-------- DATA FOR THIS EXERCISE --------

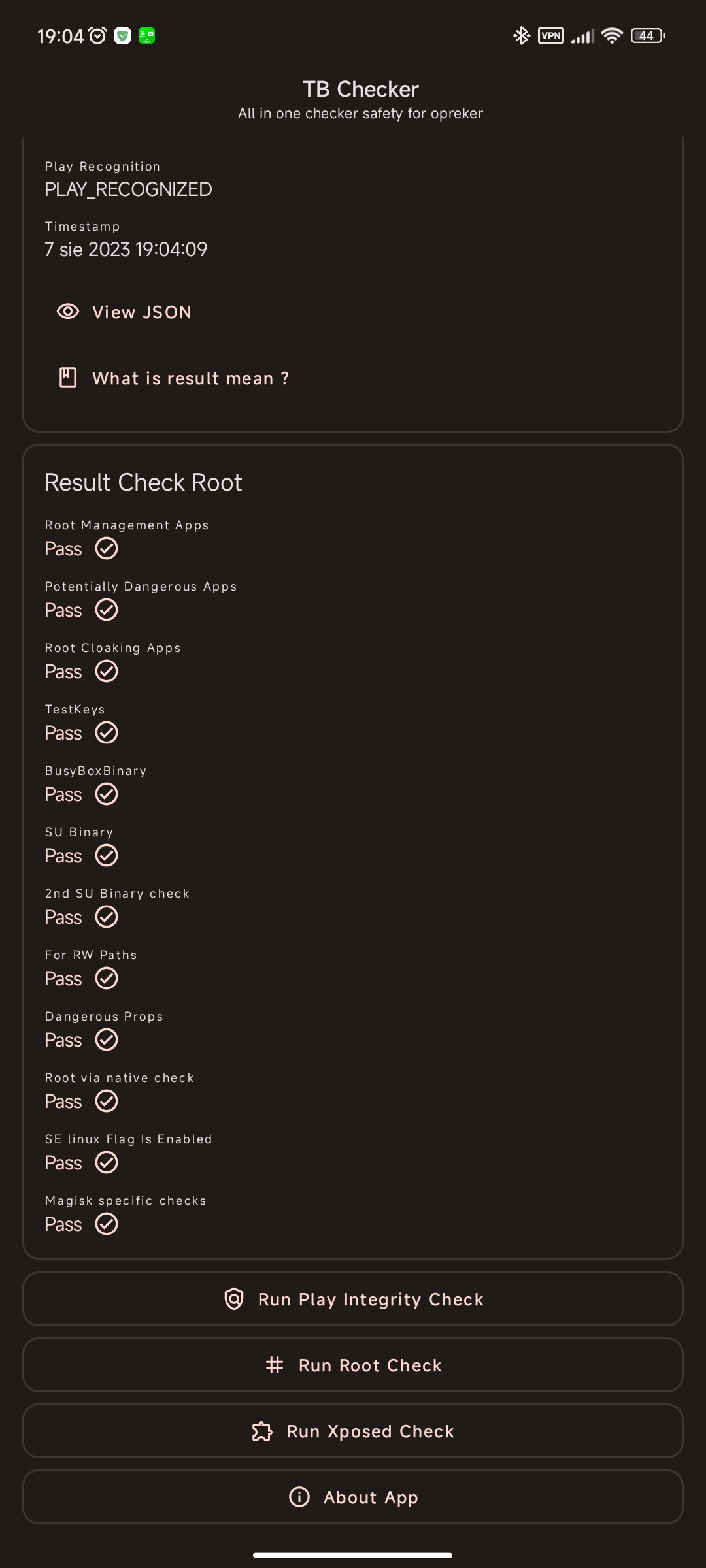Tap the alarm clock status icon
The image size is (706, 1568).
pyautogui.click(x=97, y=35)
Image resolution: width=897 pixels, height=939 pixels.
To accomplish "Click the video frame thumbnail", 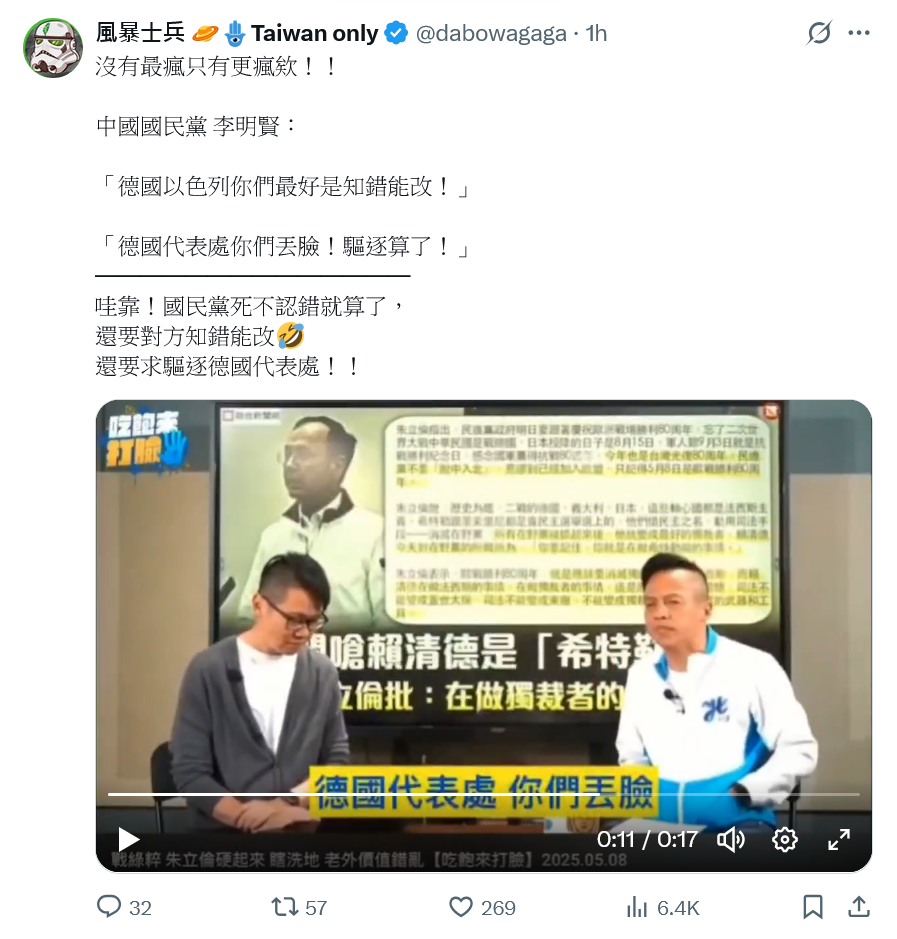I will (x=484, y=636).
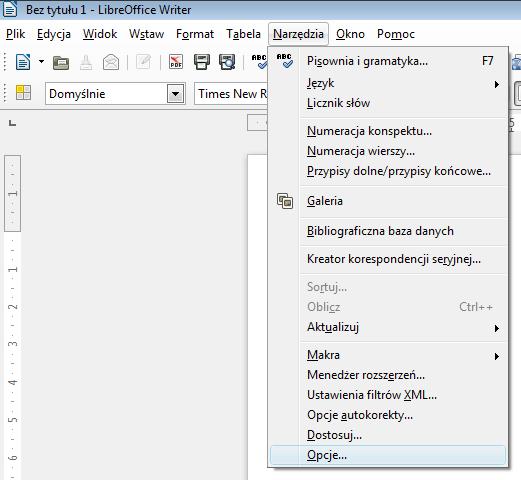Image resolution: width=521 pixels, height=480 pixels.
Task: Choose Opcje... from Narzędzia menu
Action: 388,455
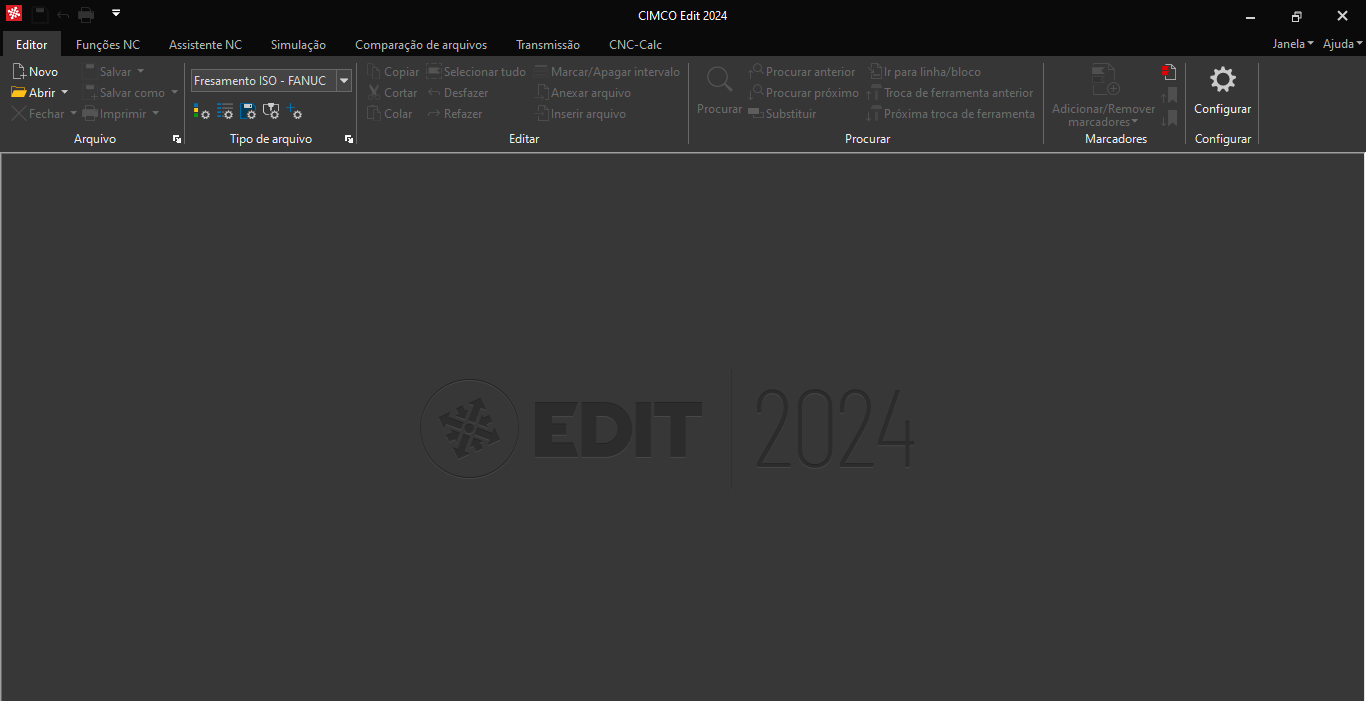Open the Ajuda menu

click(1342, 44)
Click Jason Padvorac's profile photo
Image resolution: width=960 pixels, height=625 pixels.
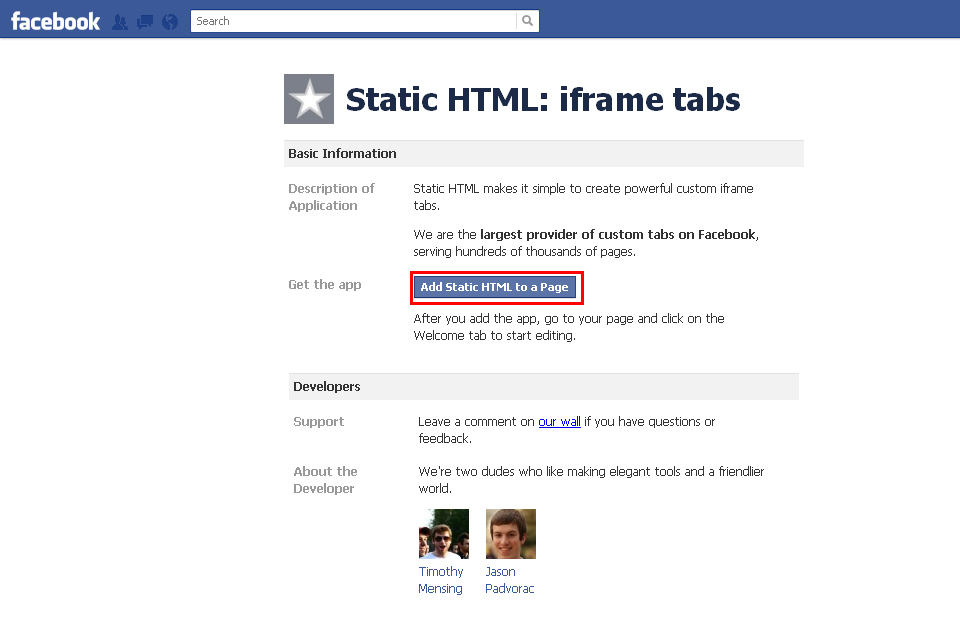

--------

Rewrite the stretch from the line containing "Click Jason Padvorac's profile photo" through the end of the records, swapping "profile photo" for "avatar" and leaving out the pictures.

Click Jason Padvorac's avatar
Image resolution: width=960 pixels, height=625 pixels.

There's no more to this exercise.